TORONTO - The awards keep mounting for Philippe Falardeau's intimate school drama "Monsieur Lazhar."

The Quebec feature has been named the best Canadian film by the Toronto Film Critics' Association, netting a $15,000 prize.

It beat out David Cronenberg's psychological study "A Dangerous Method" and Jean-Marc Vallee's sweeping love story "Cafe de Flore."

"I've had a good run with this film since the beginning," a surprised Falardeau said as he accepted the award from comic actress Andrea Martin at a gala dinner Tuesday.

"It's been amazing, it's been mind-boggling... and I think most directors would be lying if they said they (weren't) longing for good critiques. I can appreciate how hard work it is...when it's well done."

"Monsieur Lazhar" is Canada's submission for the best foreign language category at the Oscars.

It centres on an Algerian immigrant hired to take over a Montreal classroom of 11- and 12-year-olds struggling to cope with their previous teacher's tragic death.

It has also collected prizes at film festivals in Toronto and Locarno, Switzerland.

The latest award could not have come at a better time for Falardeau -- "Monsieur Lazhar" is slated to open in Toronto and Vancouver on Jan. 27.

Critics also awarded Toronto director Ingrid Veninger the Jay Scott Prize for best emerging artist for her movie "i am a good person/i am a bad person."

It comes with a $5,000 cash prize that Veninger said would go straight into her next project, "a lo-fi musical-fantasy-lesbian-love story-road trip."

"It just gives me steam to keep going and keep making movies by whatever means necessary," Veninger said as she accepted the award, presented to her by Toronto director Bruce McDonald.

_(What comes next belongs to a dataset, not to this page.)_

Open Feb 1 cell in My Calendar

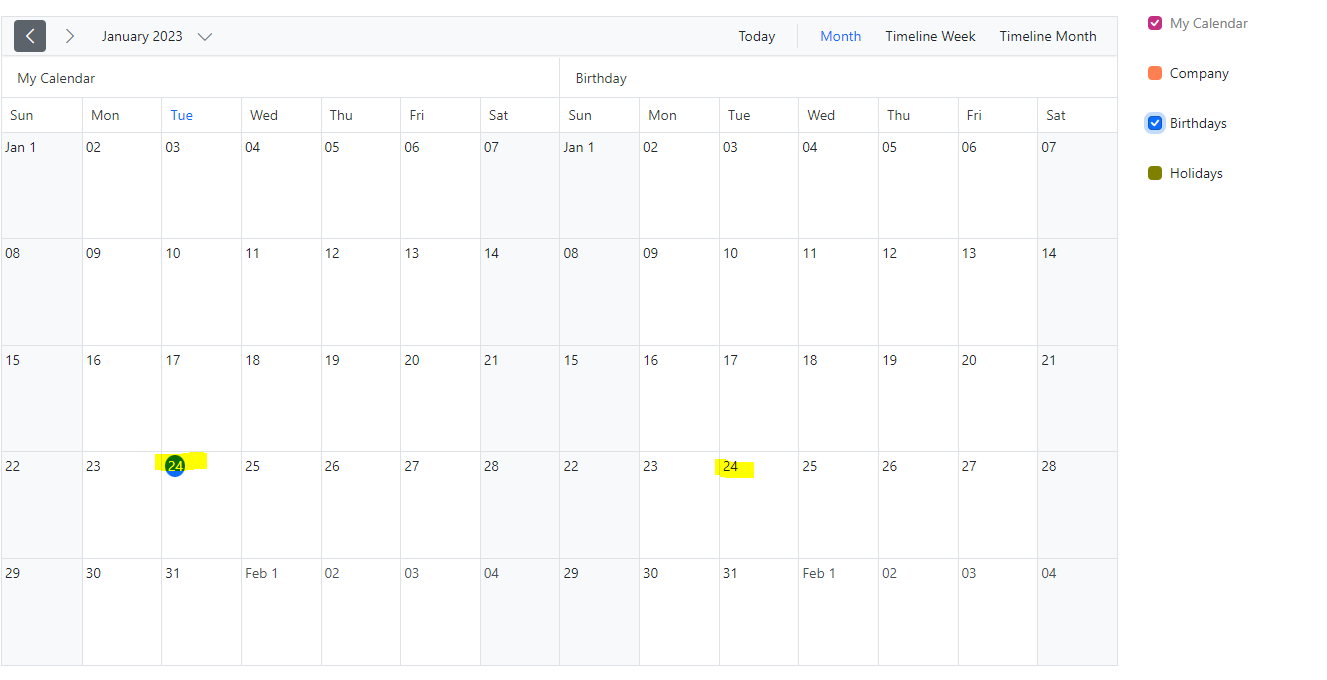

"Whether I get financing, whether I don't get financing, whether I self-distribute, whether I get distribution it doesn't matter -- just by whatever means necessary with passion and conviction and straight from my heart that's what I'm going to keep on doing."

The best student filmmaker award went to York University student Janice Lee for her short film "faraway." The award carries a value of $5,000 in post-production services from Deluxe Toronto.

"Monsieur Lazhar" comes from the same producers as last year's critical darling, "Incendies."

Along with "Incendies" writer/director Denis Villeneuve, producers Luc Dery and Kim McCraw rode a wave of acclaim that included an Oscar nomination for best foreign language film.

Falardeau says Villeneuve gave him no advice for the rollercoaster ride he finds himself on.

But Falardeau joked that if he makes the Oscar nomination list, he already knows that he'll turn to Villeneuve for at least one thing.

"The only thing I will get from him -- maybe -- is if I'm nominated for an Oscar I'll steal his tuxedo," he quipped.

Falardeau noted that he faces another hurdle before that possibility. There will first be a shortlist of nine foreign language film candidates before the Academy selects its five nominees.

Falardeau said he thinks he has a shot at making the first cut, but doubted he would score a nomination.

"I've been working very hard not to think about it but every time there's an occasion with the media of course the topic comes up," he added.

"At the beginning it was flattering, now it's just plain nerve-racking."

The Academy Awards nominations will be announced Jan. 24. The awards will be held Feb. 26.

Previously announced critics' awards include best animated feature "The Adventures of Tintin," acting prizes for Michael Shannon and Jessica Chastain for "Take Shelter," and acting prizes for Michelle Williams for "My Week With Marilyn" and Christopher Plummer for "Beginners."